The Jazz of Wess Anderson

By Joan Baum, Ph.D

Nicknames are telling. In the case of the well known saxophonist Wess[el] Anderson, “Warmdaddy” was bestowed after a drummer in the Lincoln Center Jazz Orchestra commented on Wess’s willingness to extend his hand to give autographs, especially to young people. With a laughing modesty, Mr. Alto Sax notes that people like to have autographs and he’s only too happy to comply because he’s appreciative of their interest. It’s still an uphill battle to interest youngsters and young adults in this unique American music, but it’s a mission he and his friend and colleague Wynton Marsalis, whom he met when they were playing with Art Blakey’s Jazz Messengers, pursue with joyous devotion. When PBS came out with the History of Jazz last year, Wess saw the series as a “national anthem.”  It saddens though it does not surprise him that young people today shy away from what they’ve never been exposed to—“jazz is hard music”—just the opposite of his own life.
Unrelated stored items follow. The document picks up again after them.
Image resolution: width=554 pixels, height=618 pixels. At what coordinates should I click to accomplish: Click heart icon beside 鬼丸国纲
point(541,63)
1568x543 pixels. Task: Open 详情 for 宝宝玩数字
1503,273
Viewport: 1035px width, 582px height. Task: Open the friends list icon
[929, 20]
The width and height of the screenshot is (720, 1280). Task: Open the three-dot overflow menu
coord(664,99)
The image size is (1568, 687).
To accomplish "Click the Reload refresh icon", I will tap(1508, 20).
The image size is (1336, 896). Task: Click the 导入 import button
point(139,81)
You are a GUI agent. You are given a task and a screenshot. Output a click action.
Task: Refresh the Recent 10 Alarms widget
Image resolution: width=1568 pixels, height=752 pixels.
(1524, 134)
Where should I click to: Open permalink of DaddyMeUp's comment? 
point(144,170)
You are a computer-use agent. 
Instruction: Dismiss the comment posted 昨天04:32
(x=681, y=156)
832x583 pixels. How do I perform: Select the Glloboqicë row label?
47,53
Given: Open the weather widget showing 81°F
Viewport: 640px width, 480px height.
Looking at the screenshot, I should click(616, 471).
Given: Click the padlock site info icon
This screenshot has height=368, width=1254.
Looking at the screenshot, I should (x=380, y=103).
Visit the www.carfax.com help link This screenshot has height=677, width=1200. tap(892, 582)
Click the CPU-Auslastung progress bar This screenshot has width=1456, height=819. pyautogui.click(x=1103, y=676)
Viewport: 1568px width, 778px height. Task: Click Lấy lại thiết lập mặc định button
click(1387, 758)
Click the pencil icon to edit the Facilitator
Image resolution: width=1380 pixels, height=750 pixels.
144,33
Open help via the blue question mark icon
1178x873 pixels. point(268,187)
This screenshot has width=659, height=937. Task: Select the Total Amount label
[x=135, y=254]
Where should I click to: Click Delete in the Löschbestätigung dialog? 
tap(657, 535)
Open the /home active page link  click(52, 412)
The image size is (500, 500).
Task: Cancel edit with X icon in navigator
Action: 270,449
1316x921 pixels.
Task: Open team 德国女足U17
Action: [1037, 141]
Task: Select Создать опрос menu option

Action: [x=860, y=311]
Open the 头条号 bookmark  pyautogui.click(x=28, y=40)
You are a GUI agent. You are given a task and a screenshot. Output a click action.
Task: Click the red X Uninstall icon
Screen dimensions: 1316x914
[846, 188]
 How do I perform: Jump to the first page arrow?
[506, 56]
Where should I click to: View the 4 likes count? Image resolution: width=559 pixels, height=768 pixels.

Repeatedly, he speaks glowingly of his father, his great mentor, who was always home by 3:00 p.m. from his late-shift job as a subway conductor on the Carnarsie Line. The family lived then in Crown Heights. And though his mother was always there to ensure that he did his homework, his father by mid-afternoon would be setting up jam sessions. His school friends, Wess recalls, would not know what he was talking about when he’d tell them that when he’d come home, he would see a Blue Note label spinning on the turntable. For Wess the record was as much a part of the household as his father’s drums and the personnel who showed up to rehearse—they were “like family.” He was a kid but he was already soaking up the environment.  Most youngsters today don’t have that advantage, that prompt, that appreciation—which may be the main reason Wess Anderson cares so much about education.

Under Wynton Marsalis’s direction (Wess is the lead alto sax), musicians from the Lincoln Center Jazz Orchestra go out to public schools (K-12) all over the country. Jazz is a night move, so it’s important to talk to youngsters and perform for them on their time, during the day. When he was an adolescent he used to think that all jazz musicians were at least 30 – 40 years old. His own experience, because of his father’s example and encouragement, was unusual. But there is no reason why youngsters should not be exposed to a jazz early on, including its history, and there is every reason to hope that they will know it’s important to study, to be educated about the history of jazz, which is in many ways, the history of The United States. Sure, jazz involves improvisation, but improvisation turns on long experience and informed knowledge. He thinks that the Lincoln Center Jazz Orchestra’s focus on education is incredibly important. “To teach well,” he says, is to “relate to young people” who have no awareness, most of them, of performing or practice. To that end, he begins most education sessions playing “Happy Birthday”—a tune everyone knows. He does it straight and then . . . just . . .bops! He tells them, think basketball: you want to get the ball in the net, but you want to do it with style. In other words, improvisation is not random. And teaching well is never condescension.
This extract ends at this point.